Mercati: petrolio in fiamme

Di recente le quotazioni del petrolio Brent sono riuscite ad aggiornare i massimi degli ultimi tre anni, riportandosi in area 80 dollari al barile. I prezzi dell’oro nero sono riusciti a mettersi alle spalle in poco tempo i timori causati dalla variante Delta del Covid-19.

Il rialzo del greggio è sostenuto anche dagli stop agli impianti di produzione del Golfo del Messico causati ad agosto dall’uragano Ida. Oltre a questo, l’arrivo dell’inverno e le attese di maggiori movimenti delle persone per i viaggi sono altri due fattore che creano pressioni al rialzo sulla domanda, prevista da diversi analisti ad oltre 1 milione di barili al giorno.

Sulla crisi energetica globale pesa anche la notizia arrivate dalla Cina, con Pechino che ha ordinato alle sue principali compagnie del settore di procurarsi forniture di energia ad ogni costo.

L’osservato speciale in questo quadro è però l’OPEC+, che vede sempre più pressioni da parte degli Stati Uniti per incrementare la produzione. Secondo alcuni analisti l’atteggiamento così restrittivo del Cartello può essere spiegato dai loro conti dell’ultimo anno: i dati del bollettino annuale del gruppo mostrano infatti come l’organizzazione ha subito un crollo del 43% nelle entrate durante lo scorso anno, guadagnando 321 miliardi di dollari dall’export di petrolio: meno della metà del 2018.

□ □ □

## Requisiti dell'esercizio
Riporta senza modifiche il passo dell'articolo sul petrolio che si apre con le parole "Mercati: petrolio in" e si chiude con "ad ogni costo.".

## Blocco dati
□ □ □

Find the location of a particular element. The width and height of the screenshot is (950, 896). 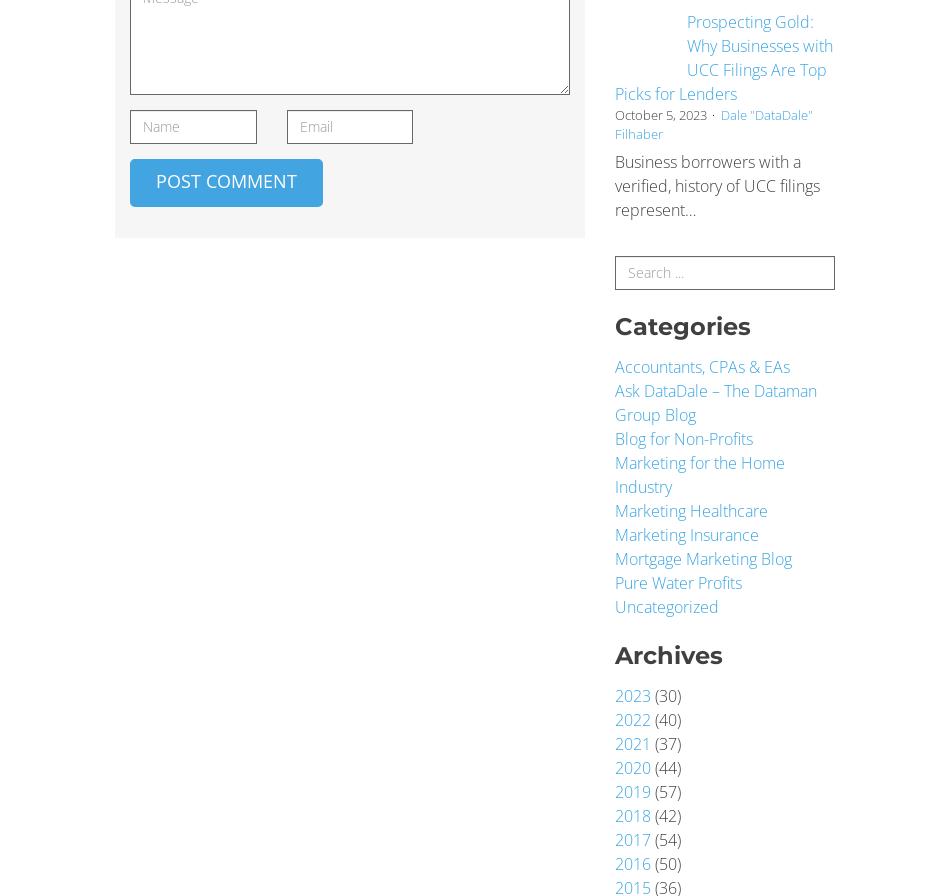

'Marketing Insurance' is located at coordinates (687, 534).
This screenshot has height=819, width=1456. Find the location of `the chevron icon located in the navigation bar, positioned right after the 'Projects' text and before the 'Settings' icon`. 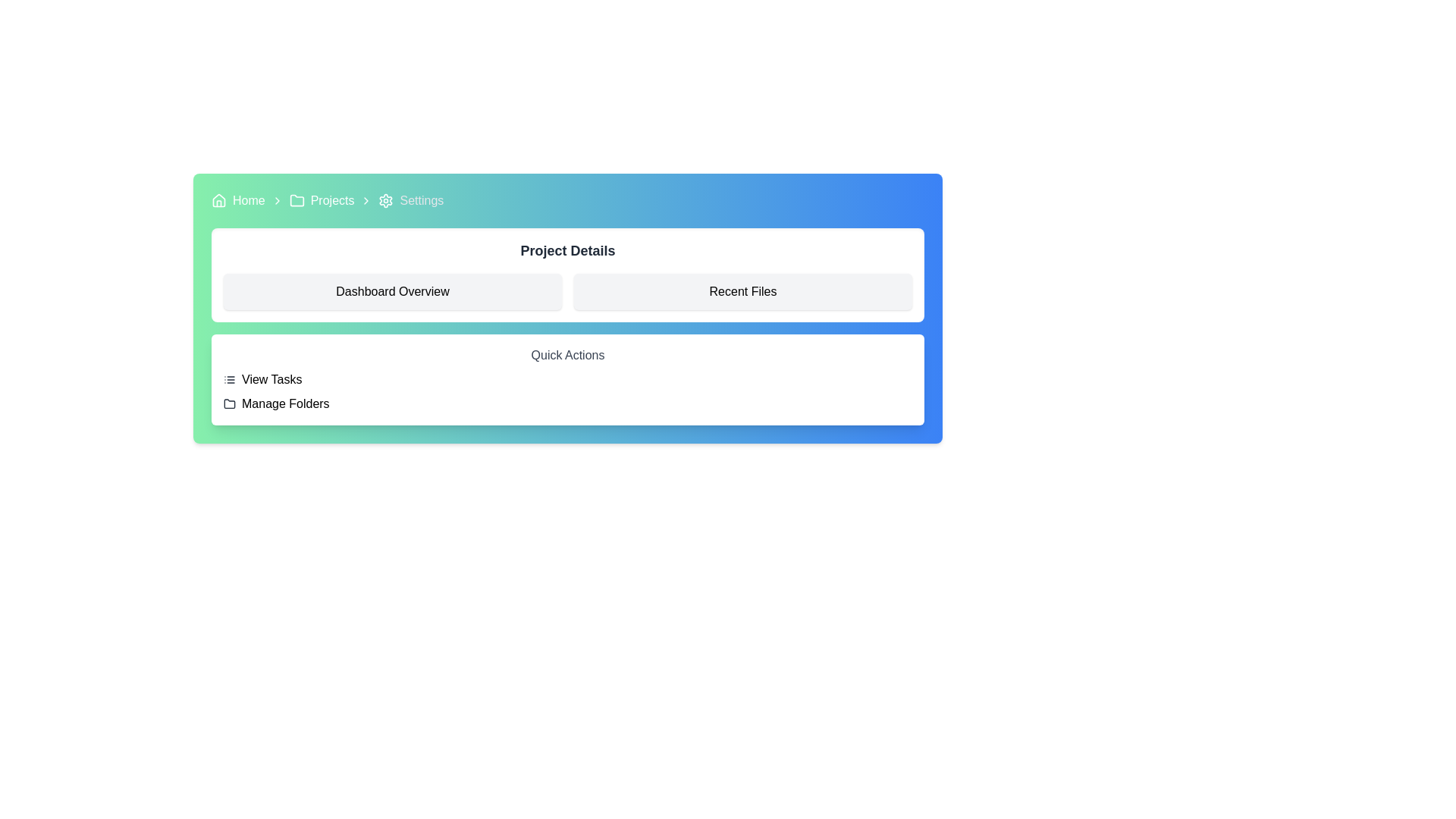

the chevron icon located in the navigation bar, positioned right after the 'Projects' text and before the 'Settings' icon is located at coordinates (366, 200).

□ □ □

## Soluzione
Mercati: petrolio in fiamme

Di recente le quotazioni del petrolio Brent sono riuscite ad aggiornare i massimi degli ultimi tre anni, riportandosi in area 80 dollari al barile. I prezzi dell’oro nero sono riusciti a mettersi alle spalle in poco tempo i timori causati dalla variante Delta del Covid-19.

Il rialzo del greggio è sostenuto anche dagli stop agli impianti di produzione del Golfo del Messico causati ad agosto dall’uragano Ida. Oltre a questo, l’arrivo dell’inverno e le attese di maggiori movimenti delle persone per i viaggi sono altri due fattore che creano pressioni al rialzo sulla domanda, prevista da diversi analisti ad oltre 1 milione di barili al giorno.

Sulla crisi energetica globale pesa anche la notizia arrivate dalla Cina, con Pechino che ha ordinato alle sue principali compagnie del settore di procurarsi forniture di energia ad ogni costo.